Russischer Top-Kosmonaut: Teile der Mondlandung in Hollywood gedreht

Für diese Art Schützenhilfe dürften sich die amerikanischen Astronauten wohl bedanken. Im Rahmen einer flammenden Verteidigungsrede für die Mondlandung bestätigte der russische Top-Kosmonaut Alexej Leonow, dass Teile der Mondlandung in einem Hollywood-Studio gedreht wurden.

Es sei »albern und lächerlich« zu behaupten, dass die Amerikaner nicht auf dem Mond gewesen seien und ihren ganzen Landungsfilm gefälscht hätten, so Leonow am Montag  in einem RIA-Novosti-Interview.

Nicht »den ganzen Landungsfilm gefälscht«? Das muss man sich mal auf der Zunge zergehen lassen …

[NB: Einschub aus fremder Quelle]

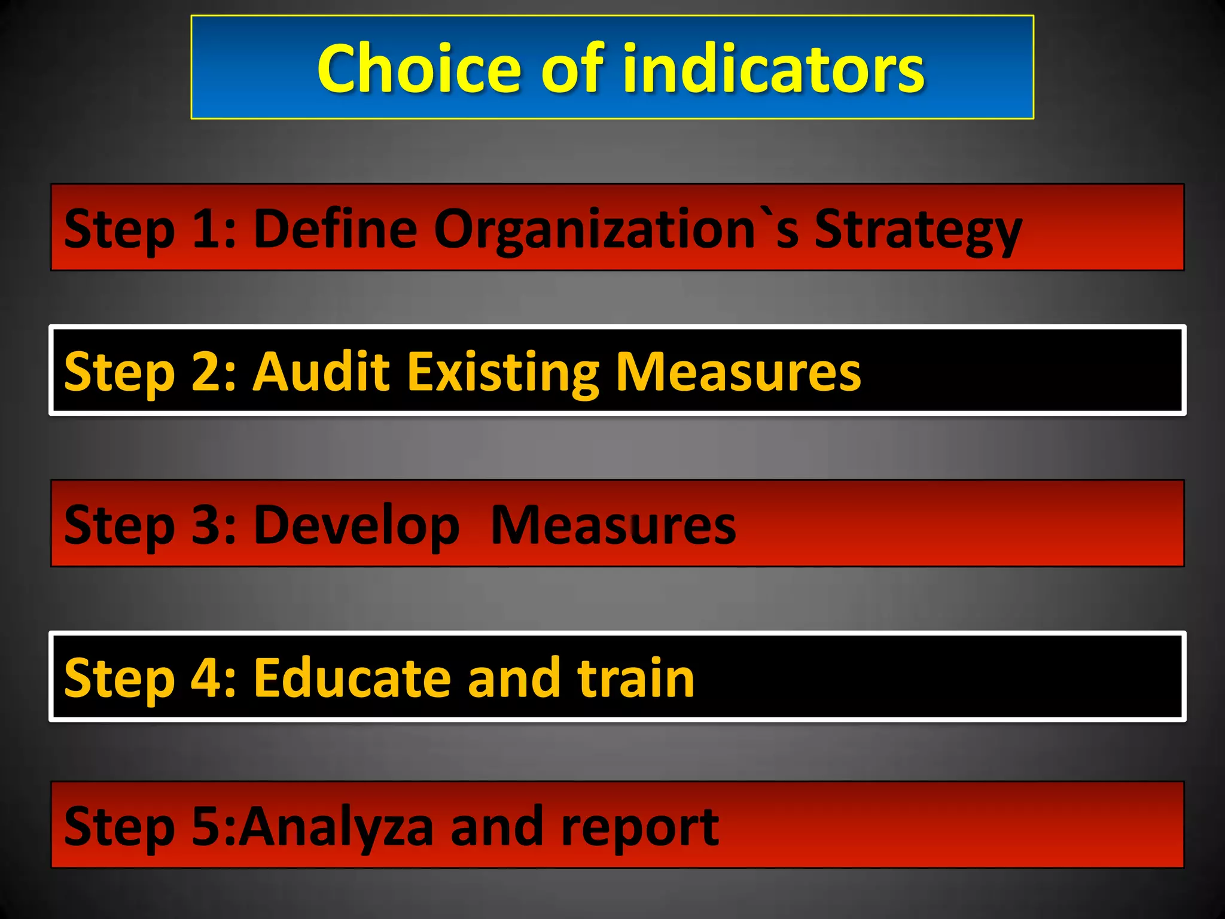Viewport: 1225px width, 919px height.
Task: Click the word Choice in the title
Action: tap(419, 69)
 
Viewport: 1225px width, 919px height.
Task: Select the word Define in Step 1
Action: tap(335, 229)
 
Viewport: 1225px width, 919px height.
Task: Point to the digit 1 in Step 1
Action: tap(206, 229)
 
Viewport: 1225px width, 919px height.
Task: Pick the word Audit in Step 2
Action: tap(322, 372)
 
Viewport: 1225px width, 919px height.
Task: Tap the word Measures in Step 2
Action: tap(738, 372)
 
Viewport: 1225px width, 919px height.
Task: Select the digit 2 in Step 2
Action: tap(206, 372)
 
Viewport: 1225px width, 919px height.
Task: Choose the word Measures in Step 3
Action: tap(613, 525)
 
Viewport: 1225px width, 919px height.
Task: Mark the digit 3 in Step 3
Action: tap(206, 525)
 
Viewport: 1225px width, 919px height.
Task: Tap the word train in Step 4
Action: tap(635, 678)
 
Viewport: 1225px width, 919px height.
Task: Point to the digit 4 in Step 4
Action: tap(206, 678)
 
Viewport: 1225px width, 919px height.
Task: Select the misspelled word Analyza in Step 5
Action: tap(336, 827)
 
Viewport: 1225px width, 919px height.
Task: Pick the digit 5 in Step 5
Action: tap(206, 827)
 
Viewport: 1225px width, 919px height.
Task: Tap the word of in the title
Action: tap(572, 69)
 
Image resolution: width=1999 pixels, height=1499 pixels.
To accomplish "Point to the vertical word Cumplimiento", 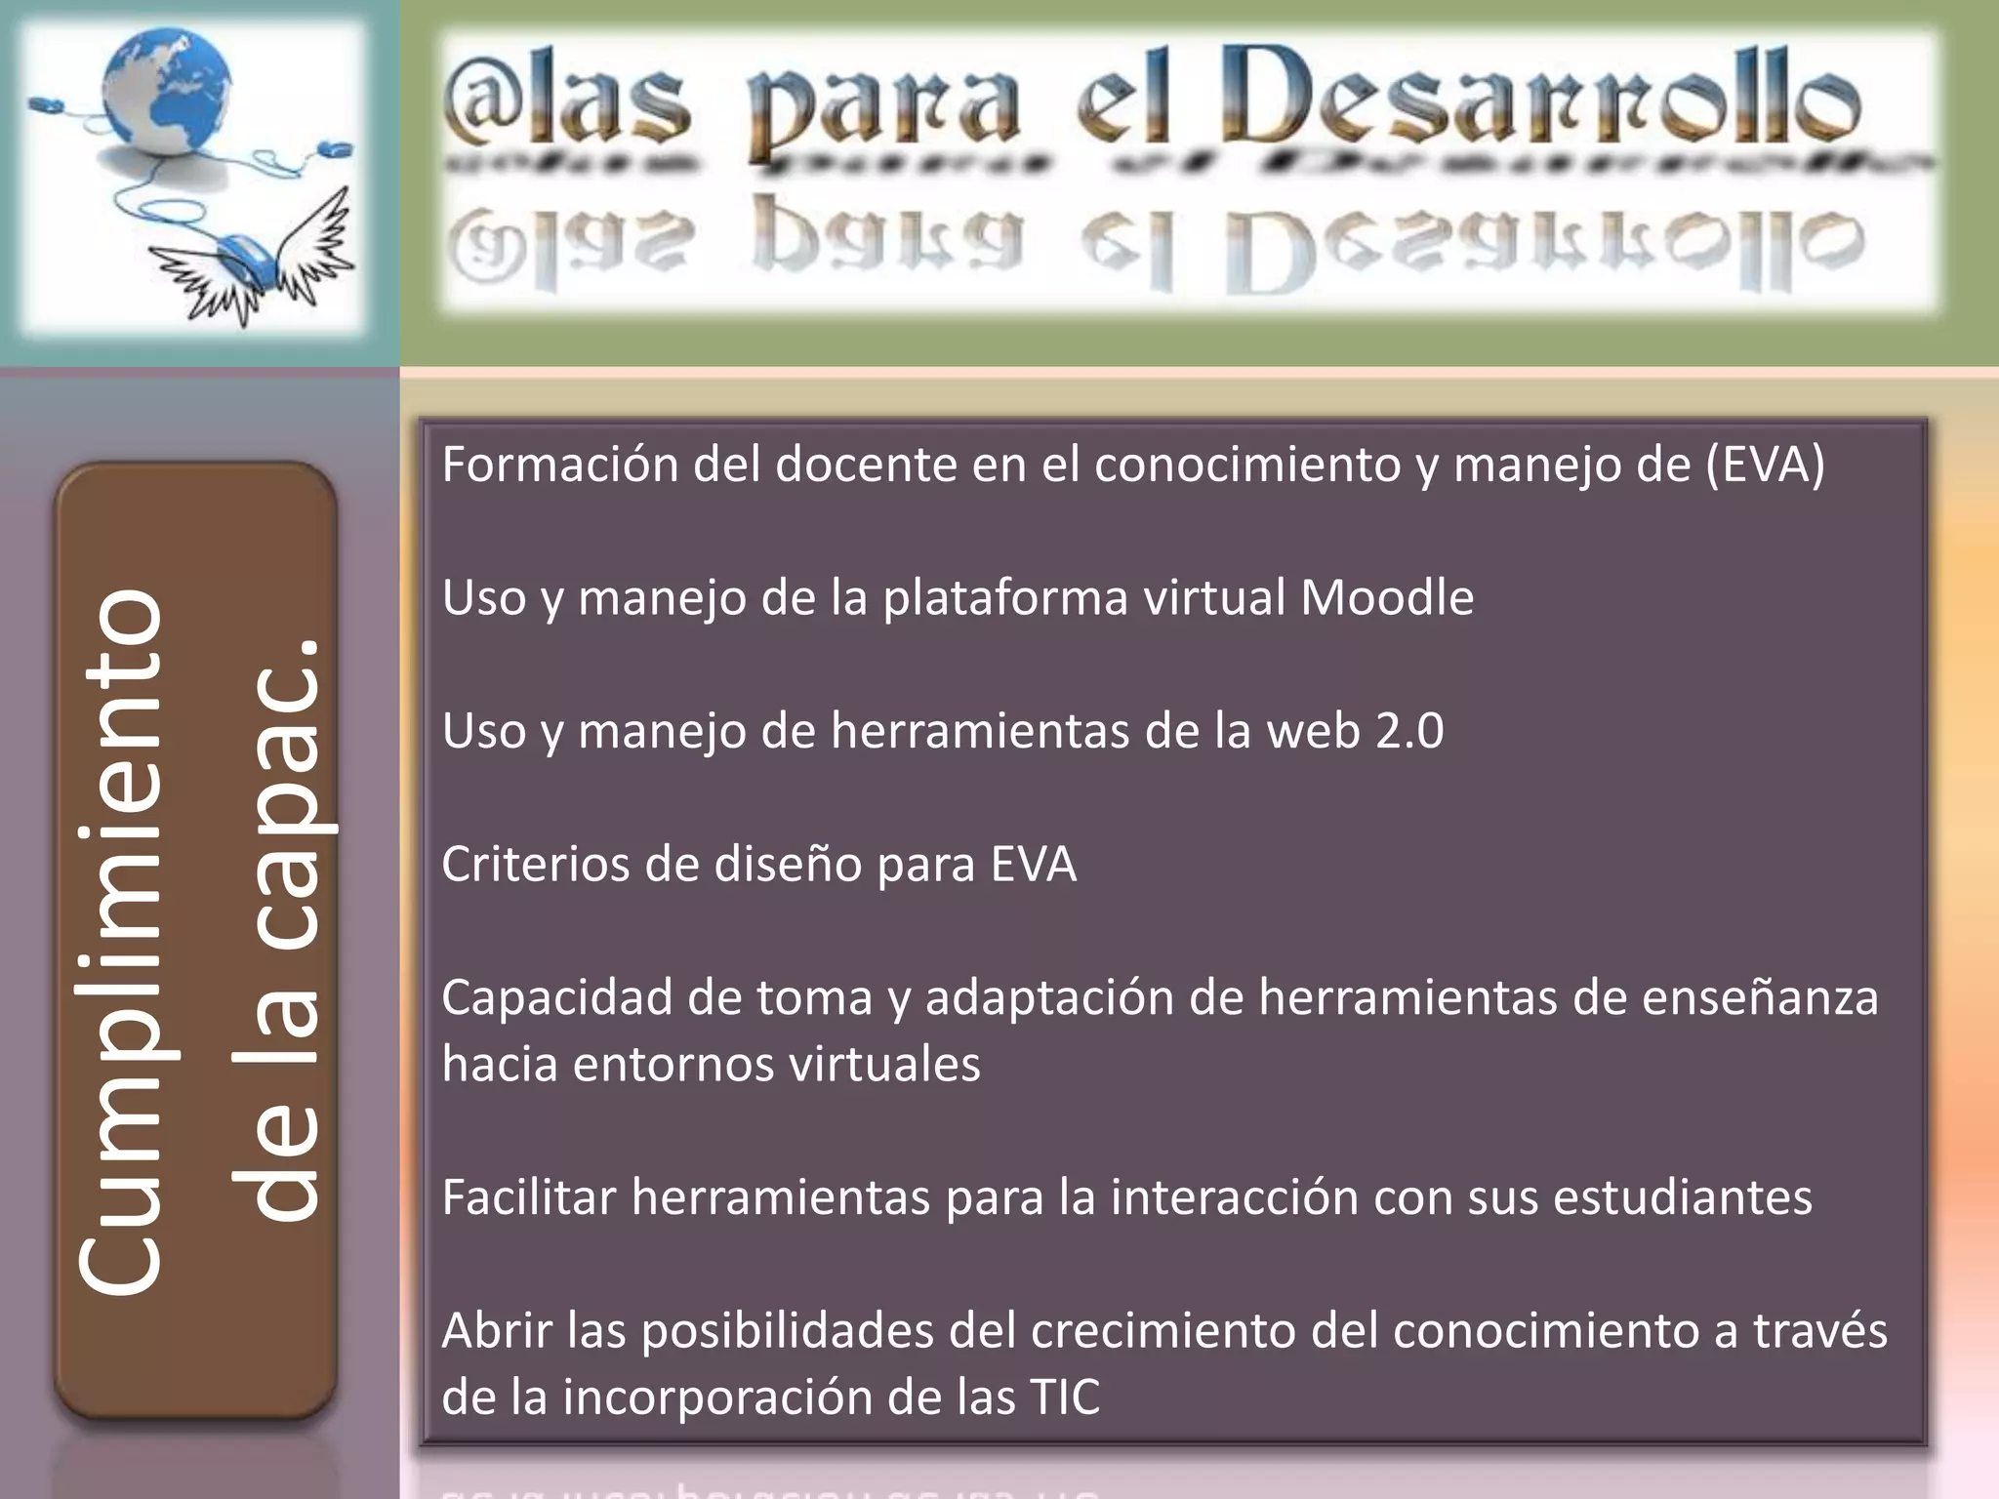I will (122, 942).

»Die entsprechenden Gerüchte über eine Fälschung seien darauf zurückzuführen, dass ein Studio im Hollywood in der Tat einige Szenen im Nachhinein gedreht habe«, berichtete RIA Novosti am 20. Juli 2009 über ein Interview mit Leonow und zitierte ihn dabei wie folgt: »Man konnte ja von der Mondoberfläche aus nicht aufnehmen, wie Neil Armstrong erstmals die Luke von innen öffnet und die Treppe herunterklettert!« Momente wie diesen habe man später im Studio mitgeschnitten, um die »Logik des Geschehenen beizubehalten«. »Die reale Aufnahme begann, als sich Armstrong auf der Mondoberfläche ein wenig zurechtfand und eine Antenne aufstellte, um die Bilder auf die Erde zu übertragen. Dann stieg auch sein Partner Buzz Aldrin aus, und sie nahmen sich gegenseitig auf«, so Leonow laut RIA Novosti.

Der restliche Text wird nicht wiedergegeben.